» **Exercise set**
**A.** Return the part of the FLAME thread starting at "Running a prompt" and ending at "a summary paper)".
**B.** In the FLAME thread, why does one commenter say that putting the claim about a 60M model beating a 100B model in the earlier comment confuses readers?

» **Text shown**
Edit: No, the retrieval is Formula-Formula, the model (nor I believe tokenizer) does not handle English.
FLAME seems like a fun little model, and 60M is truly tiny compared to other LLMs, but I have no idea how good it is in today's context, and it doesn't seem like they ever released it.
Running a prompt against every single cell of a 10k row document was never gonna happen with a large model. Even using a transformer model architecture in the first place can be seen as ludicrous overkill but feasible on modern machines.
So I'd say the paper is very relevant, and the top commenter in this very thread demonstrated their own homegrown version with a very nice use-case (paper abstract and title sorting for making a summary paper)
That isn’t the main point of FLAME, as I understood it. The main point was to help you when you’re editing a particular cell. codex-davinci was used for real time Copilot tab completions for a long time, I believe, and editing within a single formula in a spreadsheet is far less demanding than editing code in a large document.
After I posted my original comment, I realized I should have pointed out that I’m fairly sure we have 8B models that handily outperform codex-davinci these days… further driving home how irrelevant the claim of “>100B” was here (not talking about the paper). Plus, an off the shelf model like Qwen2.5-0.5B (a 494M model) could probably be fine tuned to compete with (or dominate) FLAME if you had access to the FLAME training data — there is probably no need to train a model from scratch, and a 0.5B model can easily run on any computer that can run the current version of Excel.
You may disagree, but my point was that claiming a 60M model outperforms a 100B model just means something entirely different today. Putting that in the original comment higher in the thread creates confusion, not clarity, since the models in question are very bad compared to what exists now. No one had clarified that the paper was over a year old until I commented… and FLAME was being tested against models that seemed to be over a year old even when the paper was published. I don’t understand why the researchers were testing against such old models even back then.
I'm fine with and prefer specialist models in most cases.

» **Data for analysis**
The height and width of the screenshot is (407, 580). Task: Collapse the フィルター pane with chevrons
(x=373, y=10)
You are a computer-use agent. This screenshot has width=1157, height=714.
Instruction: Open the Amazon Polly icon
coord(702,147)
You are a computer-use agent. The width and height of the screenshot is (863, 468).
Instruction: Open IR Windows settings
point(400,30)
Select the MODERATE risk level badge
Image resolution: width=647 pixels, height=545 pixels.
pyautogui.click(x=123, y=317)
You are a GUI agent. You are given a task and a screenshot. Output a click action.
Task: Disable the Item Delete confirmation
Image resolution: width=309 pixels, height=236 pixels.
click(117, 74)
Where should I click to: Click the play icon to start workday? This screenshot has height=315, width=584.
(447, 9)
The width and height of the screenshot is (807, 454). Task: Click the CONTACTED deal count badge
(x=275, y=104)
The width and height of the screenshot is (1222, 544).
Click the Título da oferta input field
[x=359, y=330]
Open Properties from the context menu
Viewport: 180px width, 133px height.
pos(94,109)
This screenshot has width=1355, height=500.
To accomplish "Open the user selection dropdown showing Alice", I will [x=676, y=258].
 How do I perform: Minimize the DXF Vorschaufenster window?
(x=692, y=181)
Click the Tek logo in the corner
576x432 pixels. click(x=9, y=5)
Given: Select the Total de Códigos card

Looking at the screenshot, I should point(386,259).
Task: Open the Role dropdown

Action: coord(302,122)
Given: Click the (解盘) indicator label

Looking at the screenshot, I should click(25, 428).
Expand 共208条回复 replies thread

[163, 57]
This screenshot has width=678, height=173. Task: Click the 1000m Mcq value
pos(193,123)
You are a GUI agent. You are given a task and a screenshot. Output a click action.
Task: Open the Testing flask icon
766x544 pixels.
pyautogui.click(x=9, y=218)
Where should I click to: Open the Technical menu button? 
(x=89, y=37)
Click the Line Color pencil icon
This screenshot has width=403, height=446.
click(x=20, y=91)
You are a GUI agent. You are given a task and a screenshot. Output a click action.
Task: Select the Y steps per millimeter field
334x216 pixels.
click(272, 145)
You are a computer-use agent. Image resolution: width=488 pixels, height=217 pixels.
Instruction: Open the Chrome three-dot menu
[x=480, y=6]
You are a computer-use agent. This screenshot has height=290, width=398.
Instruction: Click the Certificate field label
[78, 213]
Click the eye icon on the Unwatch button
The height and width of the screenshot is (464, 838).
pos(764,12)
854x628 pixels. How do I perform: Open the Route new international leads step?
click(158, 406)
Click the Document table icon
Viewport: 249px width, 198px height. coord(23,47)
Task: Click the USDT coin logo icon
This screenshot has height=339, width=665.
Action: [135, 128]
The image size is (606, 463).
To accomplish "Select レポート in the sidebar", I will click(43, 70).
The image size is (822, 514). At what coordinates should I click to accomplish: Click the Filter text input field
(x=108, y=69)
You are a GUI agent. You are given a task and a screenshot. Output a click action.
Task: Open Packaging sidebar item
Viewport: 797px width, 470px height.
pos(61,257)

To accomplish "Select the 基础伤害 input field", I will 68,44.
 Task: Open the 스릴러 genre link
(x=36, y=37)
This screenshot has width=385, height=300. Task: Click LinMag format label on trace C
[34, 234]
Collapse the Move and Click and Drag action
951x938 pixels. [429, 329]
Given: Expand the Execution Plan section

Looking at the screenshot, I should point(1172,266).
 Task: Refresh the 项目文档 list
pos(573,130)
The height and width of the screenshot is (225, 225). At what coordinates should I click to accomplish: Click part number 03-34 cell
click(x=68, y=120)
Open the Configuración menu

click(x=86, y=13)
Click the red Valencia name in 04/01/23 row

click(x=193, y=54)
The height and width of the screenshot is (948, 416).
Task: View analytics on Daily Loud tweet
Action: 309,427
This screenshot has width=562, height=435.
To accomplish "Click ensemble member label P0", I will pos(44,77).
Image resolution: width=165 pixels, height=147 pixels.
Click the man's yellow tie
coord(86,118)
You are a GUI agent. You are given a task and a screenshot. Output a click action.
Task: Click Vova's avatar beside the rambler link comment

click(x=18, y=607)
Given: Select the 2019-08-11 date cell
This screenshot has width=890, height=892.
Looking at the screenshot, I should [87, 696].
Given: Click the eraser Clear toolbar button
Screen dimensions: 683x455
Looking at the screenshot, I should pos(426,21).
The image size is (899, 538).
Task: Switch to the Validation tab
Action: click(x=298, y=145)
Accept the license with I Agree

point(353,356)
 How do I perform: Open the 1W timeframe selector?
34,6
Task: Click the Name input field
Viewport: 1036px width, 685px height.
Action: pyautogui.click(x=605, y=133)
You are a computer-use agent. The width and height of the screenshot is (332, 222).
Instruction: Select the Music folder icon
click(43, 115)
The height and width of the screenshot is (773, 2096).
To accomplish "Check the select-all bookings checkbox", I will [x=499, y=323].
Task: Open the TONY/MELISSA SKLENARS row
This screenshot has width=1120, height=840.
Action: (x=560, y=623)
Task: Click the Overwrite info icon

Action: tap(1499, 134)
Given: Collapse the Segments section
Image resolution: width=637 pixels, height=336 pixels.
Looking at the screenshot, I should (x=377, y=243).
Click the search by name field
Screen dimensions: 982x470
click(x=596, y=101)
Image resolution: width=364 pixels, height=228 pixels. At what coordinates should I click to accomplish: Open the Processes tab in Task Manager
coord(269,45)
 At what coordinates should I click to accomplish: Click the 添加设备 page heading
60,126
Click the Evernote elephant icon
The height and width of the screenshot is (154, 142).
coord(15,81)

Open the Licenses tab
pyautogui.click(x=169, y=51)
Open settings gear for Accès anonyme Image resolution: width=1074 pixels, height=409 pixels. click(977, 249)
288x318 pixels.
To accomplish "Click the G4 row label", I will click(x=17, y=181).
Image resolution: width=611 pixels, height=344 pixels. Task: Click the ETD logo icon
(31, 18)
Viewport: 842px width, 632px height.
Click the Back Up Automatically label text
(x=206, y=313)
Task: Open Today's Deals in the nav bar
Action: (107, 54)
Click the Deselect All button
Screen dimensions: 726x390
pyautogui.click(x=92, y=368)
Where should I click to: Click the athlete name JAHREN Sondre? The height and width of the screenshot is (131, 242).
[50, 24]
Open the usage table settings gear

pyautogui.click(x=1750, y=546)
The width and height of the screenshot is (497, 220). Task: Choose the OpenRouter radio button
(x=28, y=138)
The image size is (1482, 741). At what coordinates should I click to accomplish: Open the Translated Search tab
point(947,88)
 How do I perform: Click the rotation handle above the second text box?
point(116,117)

» **Expected outputs**
**A.**
Running a prompt against every single cell of a 10k row document was never gonna happen with a large model. Even using a transformer model architecture in the first place can be seen as ludicrous overkill but feasible on modern machines.
So I'd say the paper is very relevant, and the top commenter in this very thread demonstrated their own homegrown version with a very nice use-case (paper abstract and title sorting for making a summary paper)

**B.** The claim means something entirely different today, because the models it refers to are very bad compared to what exists now. No one had pointed out that the paper was over a year old, and FLAME was tested against models that already seemed over a year old when the paper came out.